Pathology of the macular hole rim in flat-mounted internal limiting membrane specimens

Abstract

Purpose: The purpose of this study was to image the pathology of vitreoretinal adhesion and cellular proliferation at the macular hole rim for a better understanding of macular hole formation.

Methods: Internal limiting membrane (ILM) peeling, ILM flat-mount preparation, phase contrast and interference microscopy, transmission electron microscopy, and immunocytochemistry of the macular hole rim were performed in 10 eyes with idiopathic macular holes.

Results: Phase contrast and interference microscopy showed cellular proliferation on the vitreal side of the ILM in all specimens. There were single cells in three eyes, cell clusters in six eyes, and continuous proliferation in one eye. Surrounding the macular hole, only a few cells were present. Cellular proliferation started at a distance of 80 mum to 940 mum from the macular hole edge. Transmission electron microscopy showed vitreous adhesion at the macular hole rim. In ultrastructural terms, there was a continuous insertion of vitreous collagen fibers into the ILM. Immunocytochemistry was positive for collagen type II, laminin, and fibronectin in the area of vitreous attachment. Cells were stained with markers for glial cells, retinal pigment epithelial cells, and hyalocytes.
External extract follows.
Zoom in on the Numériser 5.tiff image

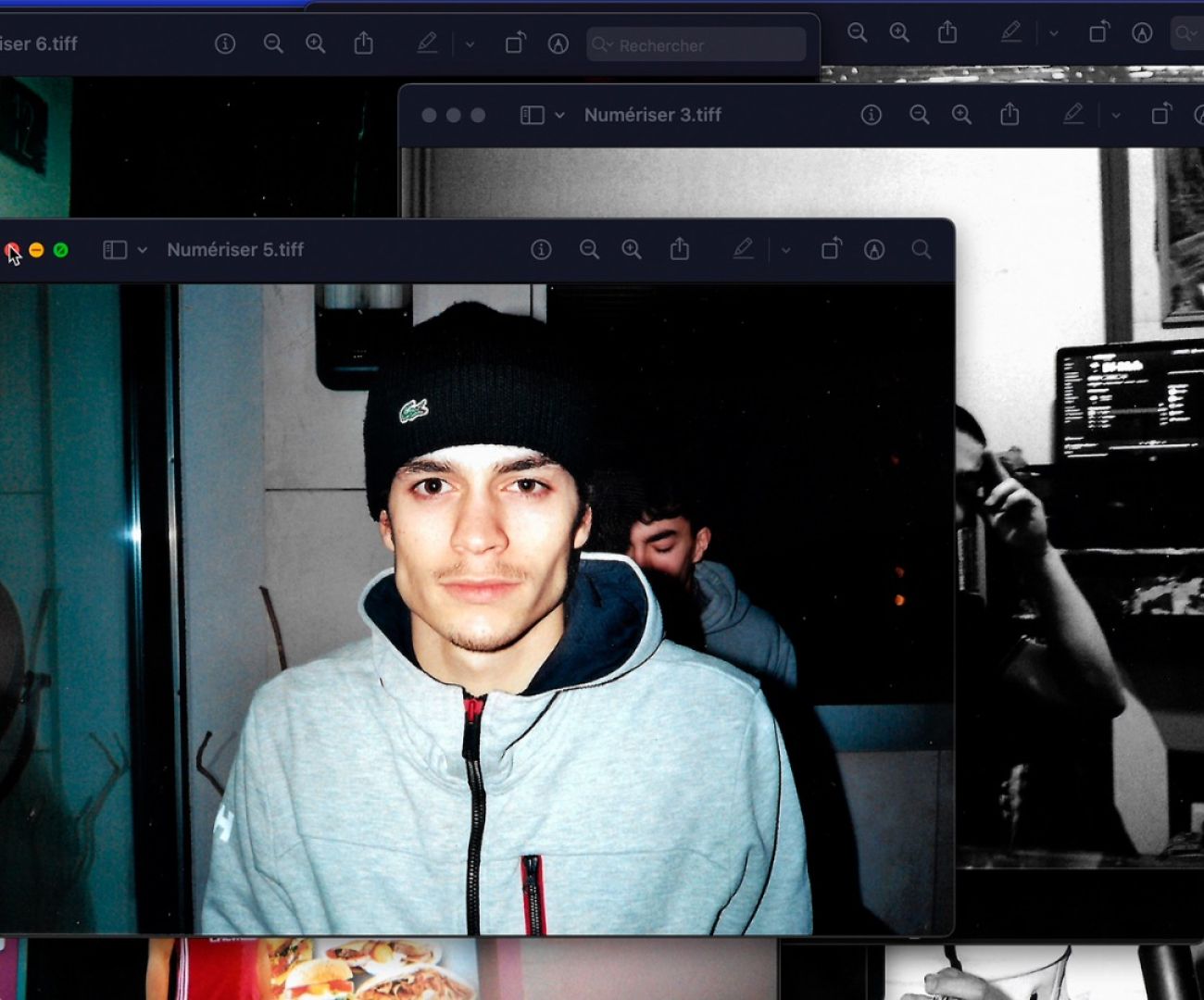tap(632, 249)
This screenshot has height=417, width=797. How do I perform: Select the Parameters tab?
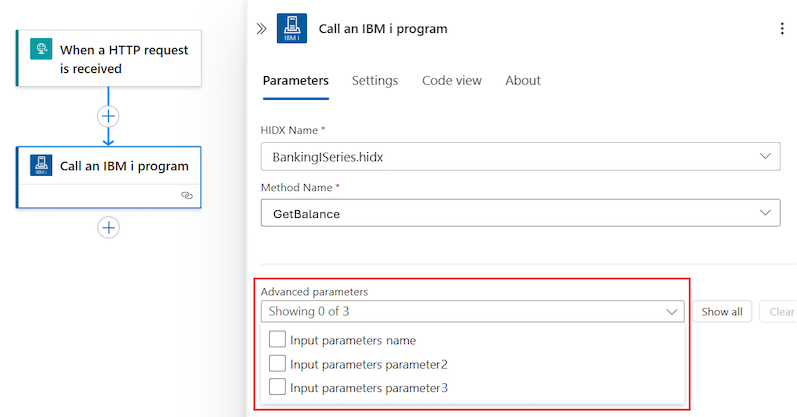(295, 81)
Conclusion: There is ultrastructural evidence that macular hole formation is caused by an insertion of the cortical vitreous into the foveal ILM. Vitreous collagen fibers may exert vitreofoveal traction, resulting in a foveal tear. Cellular proliferation is not continuously distributed surrounding the macular hole but separated from the macular hole edge and seems to originate from cell clusters forming centers of proliferation distant from the macular hole rim.